Ma ora hanno entrambi solo tredici anni, e per Ethan è giunto il momento di provare il battesimo della sella. Il nonno li sta aspettando al centro del tondino, con longia e frusta lunga tra le mani.

«Non c'è nulla di cui preoccuparsi» lo rassicura Anna, notando l'espressione preoccupata sul volto del ragazzo. «La prima lezione non si fa mai da soli, imparerai a poco a poco a stare in sella. Lavorerai al passo, al massimo farai qualche tempo di trotto. La frusta serve solo a mantenere costante il ritmo del cavallo, di certo non per picchiarlo!»

Ethan annuisce, anche se non è per niente convinto. Anna consegna le redini di Comanche tra le mani del nonno, poi si va a sedere all'esterno del piccolo campo circolare. Il nonno stringe il sottopancia e sistema le staffe: a quel punto, Ethan può montare in sella.

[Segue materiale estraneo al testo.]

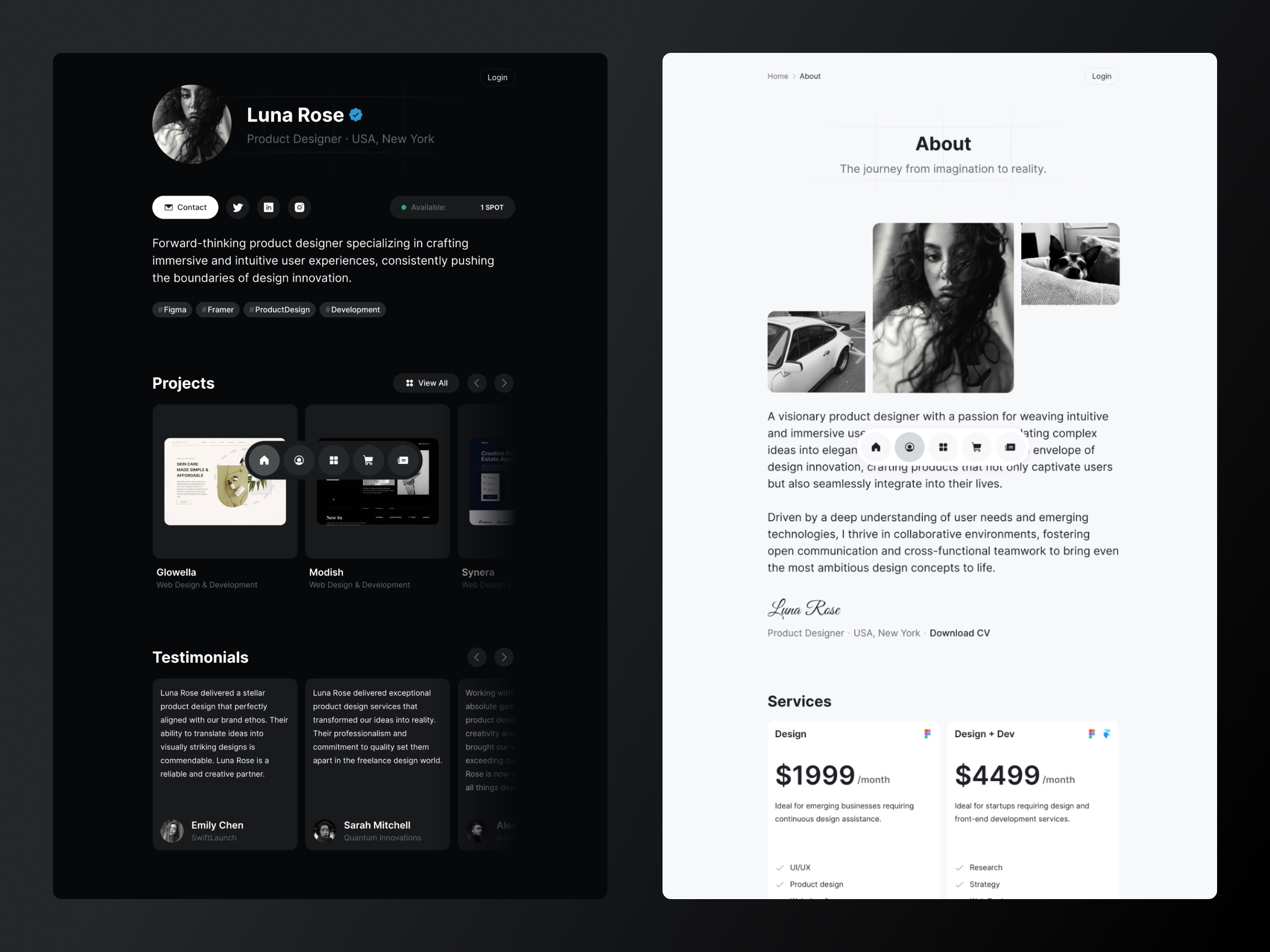
Task: Click the right arrow in projects carousel
Action: (504, 382)
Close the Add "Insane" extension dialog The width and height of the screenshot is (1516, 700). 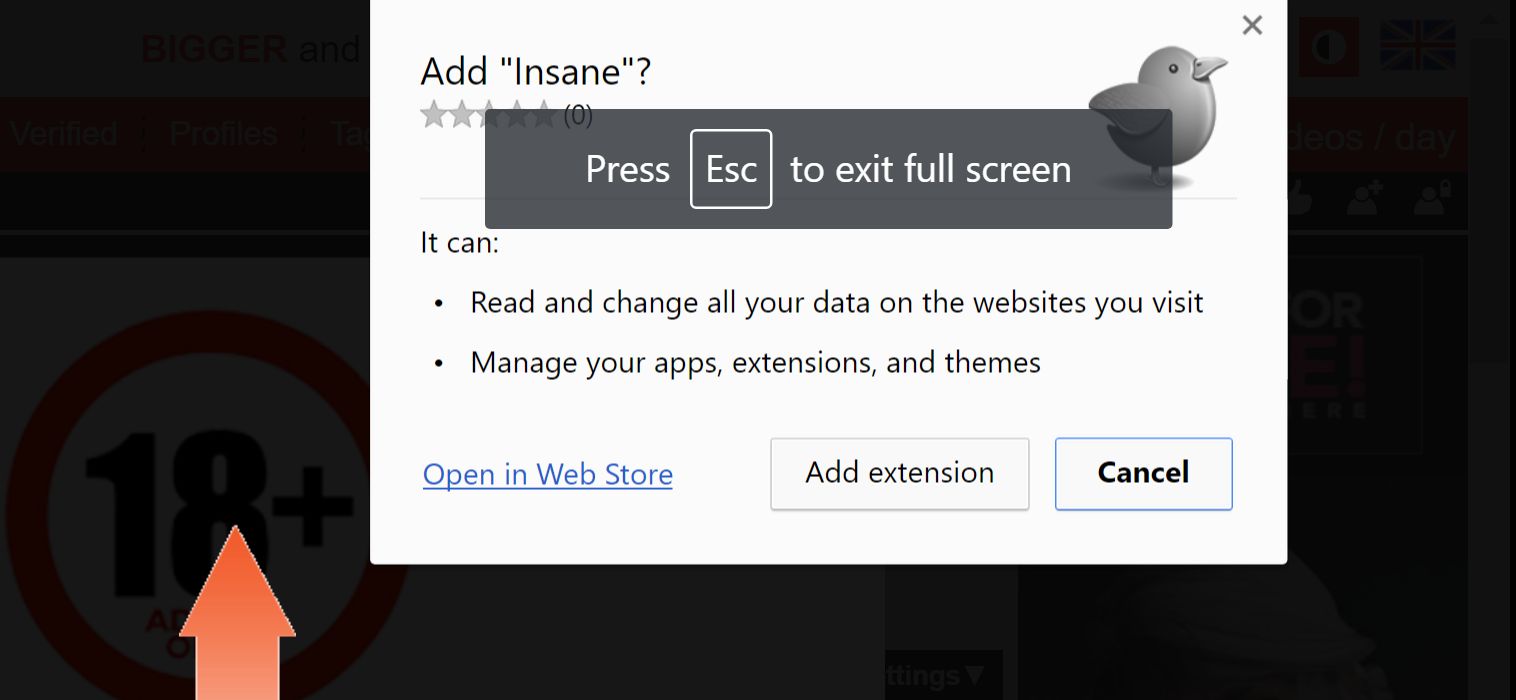click(1252, 26)
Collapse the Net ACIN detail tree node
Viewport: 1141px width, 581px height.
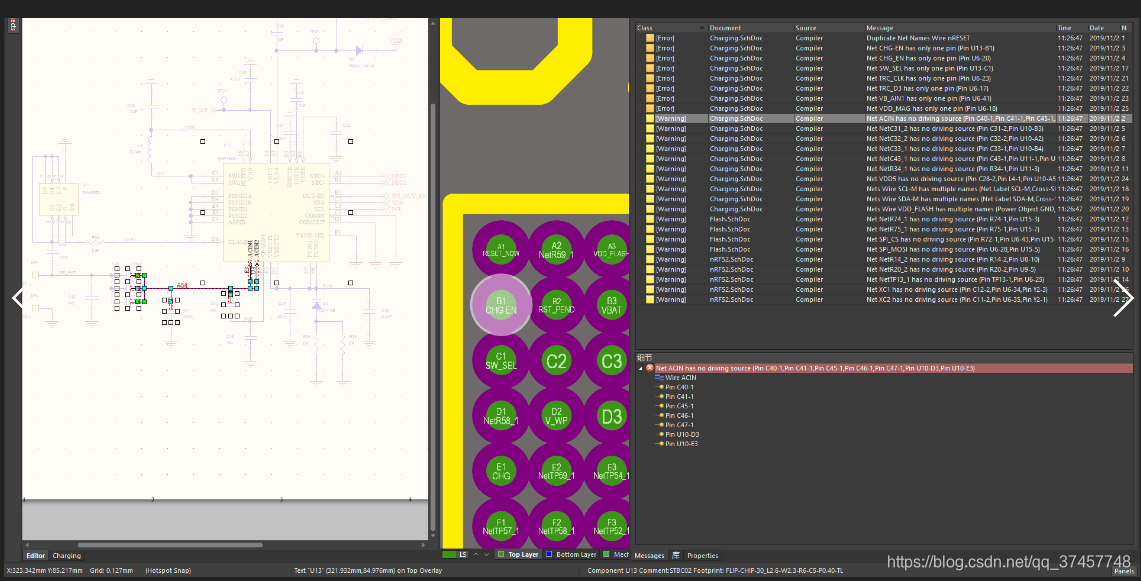point(641,368)
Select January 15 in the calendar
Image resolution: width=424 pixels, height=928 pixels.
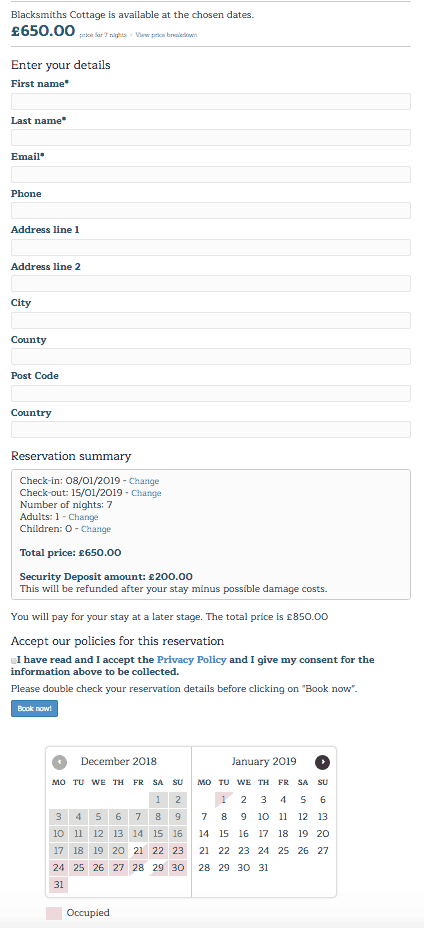(x=224, y=834)
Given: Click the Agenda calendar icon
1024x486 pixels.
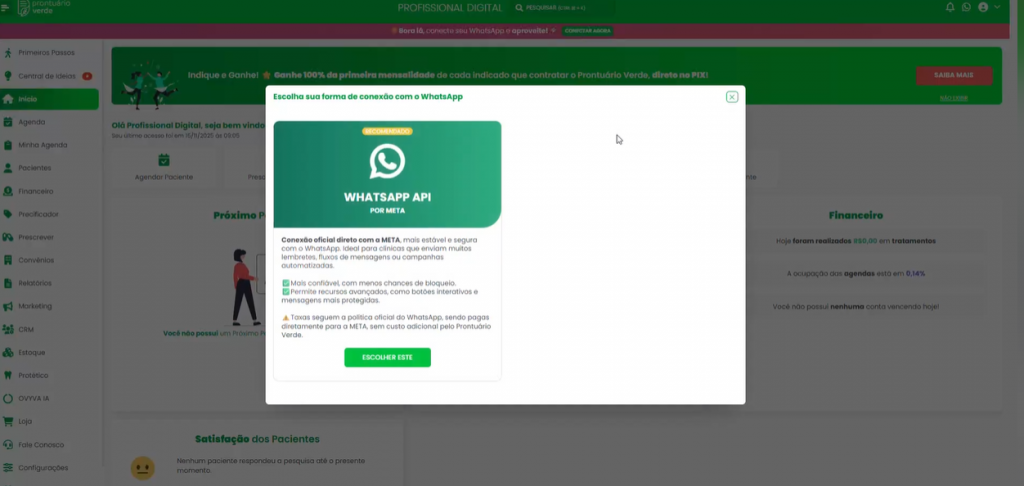Looking at the screenshot, I should click(8, 122).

Ci riesce solo al terzo tentativo, rosso per lo sforzo e l'imbarazzo. Il nonno aggancia l'imboccatura del cavallo al moschettone della longia e lo fa partire al passo intorno a lui. All'inizio, Ethan è nel panico più totale, sembra come paralizzato sulla sella, le lunghe gambe da airone che tentano di aggrapparsi alle staffe in ogni modo; poi pian piano inizia a prendere confidenza con il movimento dell'animale, i talloni scendono, le spalle si aprono e tutto va al proprio posto.

Il nonno inizia con dei semplici esercizi di equilibrio, passando poi alla cura della posizione e i primi impacciati tentativi di battere la sella in vista del trotto. Quando finalmente la lezione finisce, l'espressione di Ethan è una tempesta di emozioni. Anna lo accompagna a spogliare il cavallo e, per alcuni interminabili minuti, tra loro regna una sorta di religioso silenzio scandito solo dal ritmico avvicendarsi dei loro gesti.

Quando alla fine si avviano lungo il viale che conduce alle scuderie, trovano la madre del ragazzo ad aspettarli, gli occhiali da sole calati sul grazioso naso all'insù nonostante sia ormai pomeriggio inoltrato e le prime ombre stiano calando sulla vallata.

«Allora, tesoro, com'è andata la tua prima lezione?» chiede.

Ethan lancia una timida occhiata prima ad Anna, poi a sua madre; infine si lascia andare a un timido: «Quando posso tornare?»